In interpreting the claims, the PTAB basically found that the claim form was critical for its analysis. In particular, the Board found that the system claim (23) is unpatentable because it encompasses a human being or group of human beings.
[W]e agree with the Examiner that the claimed content systems encompass a human being or a group of human beings, when given the broadest reasonable meaning in light of the Specification. We see nothing in the meaning of system itself or the Specification that would preclude these systems from being reasonably construed as encompassing a human being or a group of human beings. Further, we note that the Specification describes embodiments where these systems include both humans and computers, as well as, embodiments where these systems are fully automated.
In considering the machine-readable medium claim (22) and the method claim (1), the Board found that neither "reasonably encompass" human beings. Rather, the one is directed to "an article … that causes a machine" to act and the other is directed to the "use [of] human interaction but [does] not encompass the humans themselves."

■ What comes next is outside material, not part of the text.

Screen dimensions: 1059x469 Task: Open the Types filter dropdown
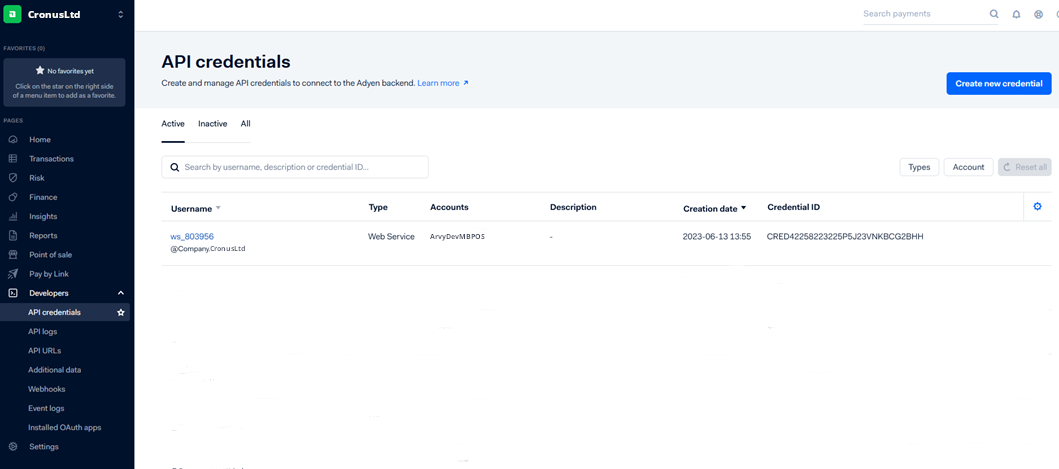[x=918, y=167]

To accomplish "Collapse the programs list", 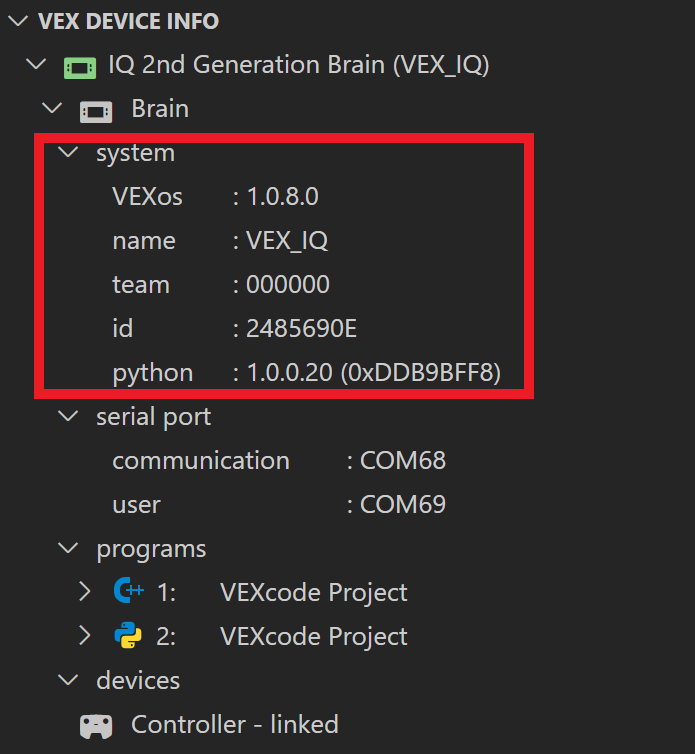I will click(68, 548).
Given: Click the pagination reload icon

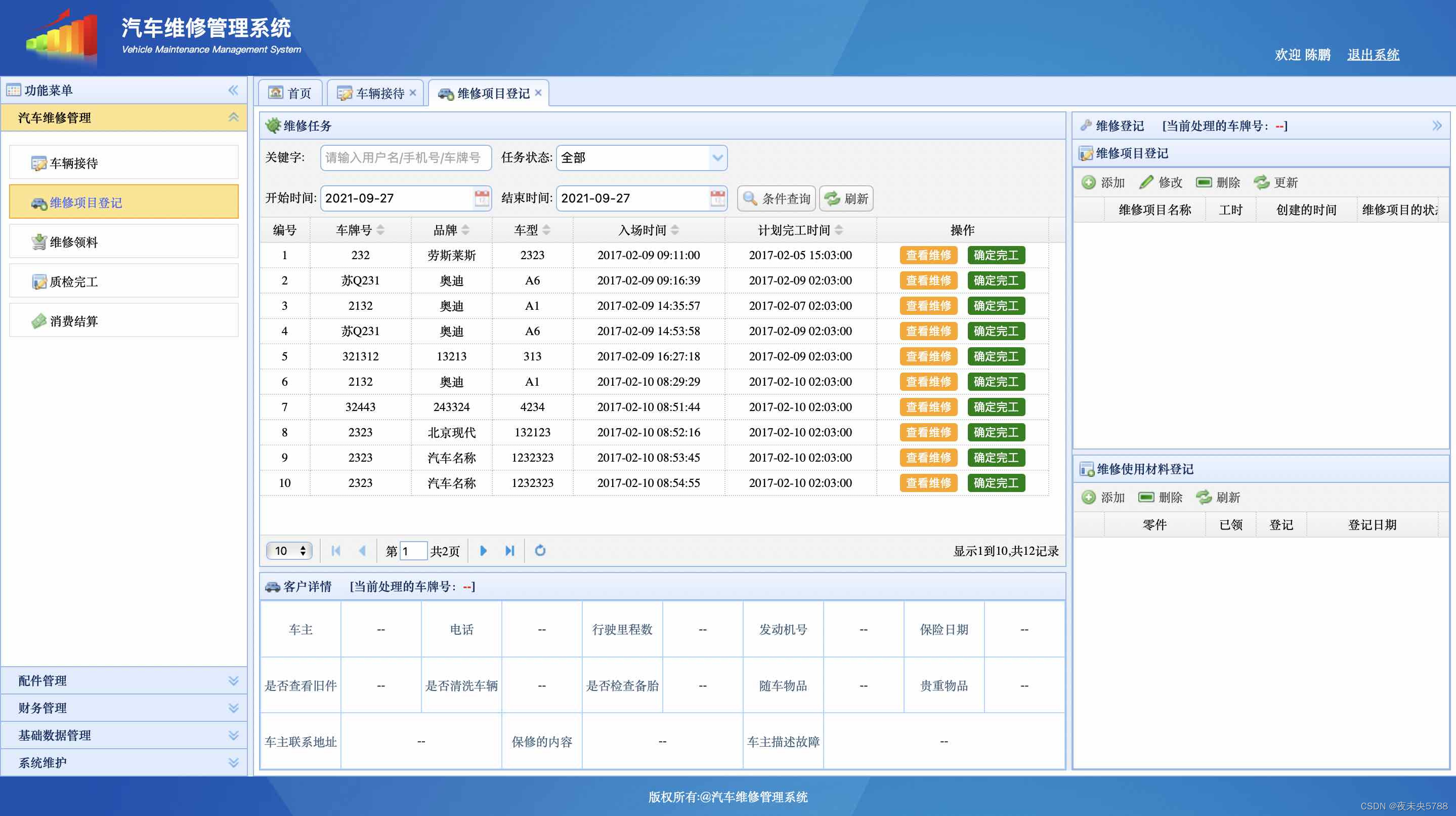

Regarding the abstract idea, the Board found that the method claim (1) failed the machine-or-transformation test since it neither required a "particular" machine and because the "mere manipulation or reorganization of data . . . does not satisfy the transformation prong." CyberSource Corp. v. Retail Decisions, Inc., 654 F.3d 1366, 1375 (Fed. Cir. 2011).
[Update] According to the examiner, the only claims that passed subject-matter-eligibility muster were those written in Beauregard form and directed to software stored on a machine readable device. However, [as LB correctly points out in the comments], the Board found cause to reject those as well – holding the claims are unpatentable because they closely track the unpatentable method and system claims. In addition, the Board also found the claims unpatentable as ineligible signals since the storage media could be a transitory signal.